**RECORD EXCERPTS**.
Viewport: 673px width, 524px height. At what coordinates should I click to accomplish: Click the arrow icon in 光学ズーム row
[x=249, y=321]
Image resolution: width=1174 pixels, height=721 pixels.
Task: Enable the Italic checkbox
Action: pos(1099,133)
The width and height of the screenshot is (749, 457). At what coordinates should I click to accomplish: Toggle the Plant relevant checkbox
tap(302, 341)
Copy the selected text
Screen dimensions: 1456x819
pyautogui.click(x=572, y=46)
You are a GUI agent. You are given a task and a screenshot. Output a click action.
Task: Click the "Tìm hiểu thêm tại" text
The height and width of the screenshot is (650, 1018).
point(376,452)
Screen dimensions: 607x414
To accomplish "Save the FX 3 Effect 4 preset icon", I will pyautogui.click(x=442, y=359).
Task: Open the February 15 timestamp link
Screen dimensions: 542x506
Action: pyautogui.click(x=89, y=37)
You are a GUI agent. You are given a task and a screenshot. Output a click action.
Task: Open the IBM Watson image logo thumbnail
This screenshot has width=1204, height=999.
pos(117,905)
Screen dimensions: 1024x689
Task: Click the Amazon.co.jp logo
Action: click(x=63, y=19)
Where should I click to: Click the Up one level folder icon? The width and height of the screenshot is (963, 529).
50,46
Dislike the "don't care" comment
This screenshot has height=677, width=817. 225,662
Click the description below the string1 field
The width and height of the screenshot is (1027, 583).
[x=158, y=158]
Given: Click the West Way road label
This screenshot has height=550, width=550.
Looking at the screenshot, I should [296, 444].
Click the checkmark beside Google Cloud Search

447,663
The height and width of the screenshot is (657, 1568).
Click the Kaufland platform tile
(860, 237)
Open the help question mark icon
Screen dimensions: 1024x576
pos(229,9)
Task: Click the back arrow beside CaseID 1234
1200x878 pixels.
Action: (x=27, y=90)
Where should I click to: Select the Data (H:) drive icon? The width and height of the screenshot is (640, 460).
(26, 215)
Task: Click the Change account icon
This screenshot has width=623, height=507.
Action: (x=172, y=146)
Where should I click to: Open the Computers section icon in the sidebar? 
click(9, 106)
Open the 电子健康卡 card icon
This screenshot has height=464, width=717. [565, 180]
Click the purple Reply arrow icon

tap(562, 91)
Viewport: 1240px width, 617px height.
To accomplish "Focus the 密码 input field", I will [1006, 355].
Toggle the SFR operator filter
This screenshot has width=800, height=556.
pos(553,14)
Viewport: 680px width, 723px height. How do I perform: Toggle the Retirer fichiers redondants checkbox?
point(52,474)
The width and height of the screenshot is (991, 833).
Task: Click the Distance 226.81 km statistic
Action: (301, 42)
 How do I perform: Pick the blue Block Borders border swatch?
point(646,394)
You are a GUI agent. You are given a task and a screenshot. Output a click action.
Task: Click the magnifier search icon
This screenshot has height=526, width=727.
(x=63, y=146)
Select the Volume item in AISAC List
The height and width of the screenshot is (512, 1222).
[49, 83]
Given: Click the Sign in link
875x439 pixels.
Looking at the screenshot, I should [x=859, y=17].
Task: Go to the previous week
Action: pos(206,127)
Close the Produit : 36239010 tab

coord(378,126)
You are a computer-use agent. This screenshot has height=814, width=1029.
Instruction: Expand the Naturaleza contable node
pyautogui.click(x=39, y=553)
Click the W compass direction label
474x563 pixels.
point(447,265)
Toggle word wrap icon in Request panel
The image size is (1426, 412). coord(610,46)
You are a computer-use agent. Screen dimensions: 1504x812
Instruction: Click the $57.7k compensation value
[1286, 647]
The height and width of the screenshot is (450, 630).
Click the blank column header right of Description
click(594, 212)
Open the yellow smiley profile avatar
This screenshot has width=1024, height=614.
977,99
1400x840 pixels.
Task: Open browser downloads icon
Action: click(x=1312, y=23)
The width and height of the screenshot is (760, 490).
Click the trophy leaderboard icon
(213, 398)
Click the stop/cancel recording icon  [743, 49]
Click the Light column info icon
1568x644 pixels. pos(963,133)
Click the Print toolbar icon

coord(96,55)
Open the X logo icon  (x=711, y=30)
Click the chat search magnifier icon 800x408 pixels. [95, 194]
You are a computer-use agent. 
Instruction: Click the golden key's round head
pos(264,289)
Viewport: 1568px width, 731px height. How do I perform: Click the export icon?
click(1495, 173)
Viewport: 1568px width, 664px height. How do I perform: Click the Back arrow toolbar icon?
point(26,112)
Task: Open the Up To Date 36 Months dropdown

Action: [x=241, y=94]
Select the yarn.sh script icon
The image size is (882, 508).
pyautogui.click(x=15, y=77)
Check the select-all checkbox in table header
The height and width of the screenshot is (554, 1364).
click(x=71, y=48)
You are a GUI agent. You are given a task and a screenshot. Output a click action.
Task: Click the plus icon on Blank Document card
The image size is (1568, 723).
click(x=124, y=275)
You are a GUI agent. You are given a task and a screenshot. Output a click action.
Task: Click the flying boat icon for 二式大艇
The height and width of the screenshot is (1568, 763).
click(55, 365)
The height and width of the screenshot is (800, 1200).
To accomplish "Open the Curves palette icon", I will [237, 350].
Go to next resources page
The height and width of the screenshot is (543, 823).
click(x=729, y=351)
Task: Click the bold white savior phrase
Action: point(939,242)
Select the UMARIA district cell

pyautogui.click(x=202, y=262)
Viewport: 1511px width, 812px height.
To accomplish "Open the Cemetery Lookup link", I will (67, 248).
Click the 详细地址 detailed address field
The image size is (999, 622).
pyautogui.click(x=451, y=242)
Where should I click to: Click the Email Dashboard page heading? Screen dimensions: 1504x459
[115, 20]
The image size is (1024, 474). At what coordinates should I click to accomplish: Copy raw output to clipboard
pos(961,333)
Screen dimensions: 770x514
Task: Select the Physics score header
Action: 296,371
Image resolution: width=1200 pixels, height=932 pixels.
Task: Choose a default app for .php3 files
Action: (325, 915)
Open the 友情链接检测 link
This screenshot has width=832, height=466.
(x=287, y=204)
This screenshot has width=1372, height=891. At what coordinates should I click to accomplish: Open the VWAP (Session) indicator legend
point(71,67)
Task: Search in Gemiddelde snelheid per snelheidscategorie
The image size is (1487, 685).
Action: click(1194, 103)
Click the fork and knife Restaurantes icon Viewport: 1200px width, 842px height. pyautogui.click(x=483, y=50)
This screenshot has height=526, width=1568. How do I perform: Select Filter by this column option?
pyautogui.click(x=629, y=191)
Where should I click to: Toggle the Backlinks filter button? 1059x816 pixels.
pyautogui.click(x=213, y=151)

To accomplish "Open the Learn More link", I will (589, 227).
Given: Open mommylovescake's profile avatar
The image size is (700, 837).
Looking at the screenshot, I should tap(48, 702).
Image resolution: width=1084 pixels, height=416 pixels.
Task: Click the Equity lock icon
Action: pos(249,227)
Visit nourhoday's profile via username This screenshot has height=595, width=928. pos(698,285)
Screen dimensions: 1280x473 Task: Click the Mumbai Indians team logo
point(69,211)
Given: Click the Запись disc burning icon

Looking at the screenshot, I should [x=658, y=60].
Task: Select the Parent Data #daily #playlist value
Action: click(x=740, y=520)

**TASK DESCRIPTION**. Once you find the string "avatar" in a line of the records, copy that line.

**EXPECTED OUTPUT**.
Open the yellow smiley profile avatar
Given: Open mommylovescake's profile avatar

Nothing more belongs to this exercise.